In each case, the loss of a guarantee does not simply reduce income. It increases coercion. It increases dependency. It strengthens the informal power of contractors and local elites. It turns the worker’s body into the last remaining asset.
The Policy Reversal
This is why renaming matters. It is not a sentimental attachment to a title. It is the cultural face of a deeper institutional retreat, away from rights, away from decentralised social protection, away from labour dignity.
When a State withdraws from being an employer of last resort while 80 crore people remain dependent on food support, it is not moving toward Viksit Bharat. It is moving toward a model where survival is stabilised at the level of ration grain while wages are disciplined, employment is made uncertain, and poverty is managed rather than confronted.
In policy debates, the worker is often reduced to a statistic -- 12.5 crore enrolled, so many person days generated, so many assets created. But the lived truth is quieter and harsher. For millions of households, MGNREGA is the difference between negotiating with the labour market and being crushed by it. It is the difference between paying for medicine and postponing treatment. Between keeping a child in school and pulling them into work. Between eating only grain and eating something resembling a meal.

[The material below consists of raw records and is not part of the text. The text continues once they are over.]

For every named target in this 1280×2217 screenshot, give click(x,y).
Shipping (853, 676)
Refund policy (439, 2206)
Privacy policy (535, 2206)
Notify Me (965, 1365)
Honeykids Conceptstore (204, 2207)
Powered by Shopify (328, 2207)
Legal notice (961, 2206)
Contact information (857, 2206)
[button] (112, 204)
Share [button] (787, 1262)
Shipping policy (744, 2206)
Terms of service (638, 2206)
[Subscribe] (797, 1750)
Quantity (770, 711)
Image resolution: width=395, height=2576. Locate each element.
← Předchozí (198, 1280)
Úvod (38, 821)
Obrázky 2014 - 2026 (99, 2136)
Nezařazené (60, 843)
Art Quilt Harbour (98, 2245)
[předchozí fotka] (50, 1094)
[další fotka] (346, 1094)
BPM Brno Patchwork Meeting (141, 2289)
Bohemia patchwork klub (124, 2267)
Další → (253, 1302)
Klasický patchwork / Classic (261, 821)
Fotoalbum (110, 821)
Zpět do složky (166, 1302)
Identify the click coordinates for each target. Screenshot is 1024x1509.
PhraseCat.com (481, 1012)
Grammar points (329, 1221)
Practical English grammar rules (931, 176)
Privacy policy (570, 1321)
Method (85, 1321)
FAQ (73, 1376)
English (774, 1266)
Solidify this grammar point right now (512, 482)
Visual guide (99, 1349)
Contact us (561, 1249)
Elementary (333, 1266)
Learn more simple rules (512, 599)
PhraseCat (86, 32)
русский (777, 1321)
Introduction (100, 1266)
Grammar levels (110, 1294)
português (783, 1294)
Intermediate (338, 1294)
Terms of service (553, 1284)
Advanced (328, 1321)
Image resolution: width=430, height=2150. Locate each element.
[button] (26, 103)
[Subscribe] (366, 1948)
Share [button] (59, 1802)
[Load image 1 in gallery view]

Ending MGNREGA as a genuine guarantee will not create better jobs. It will push people into deeper poverty, greater debt, and more coercive labour relations. And the hardest hit will be those who have always borne the weight of India’s inequality: the landless, the marginalised, the minorities, and women whose labour is extracted both inside and outside the home.
Shirin Akhter is Associate Professor at Zakir Husain Delhi College, University of Delhi. The views are personal.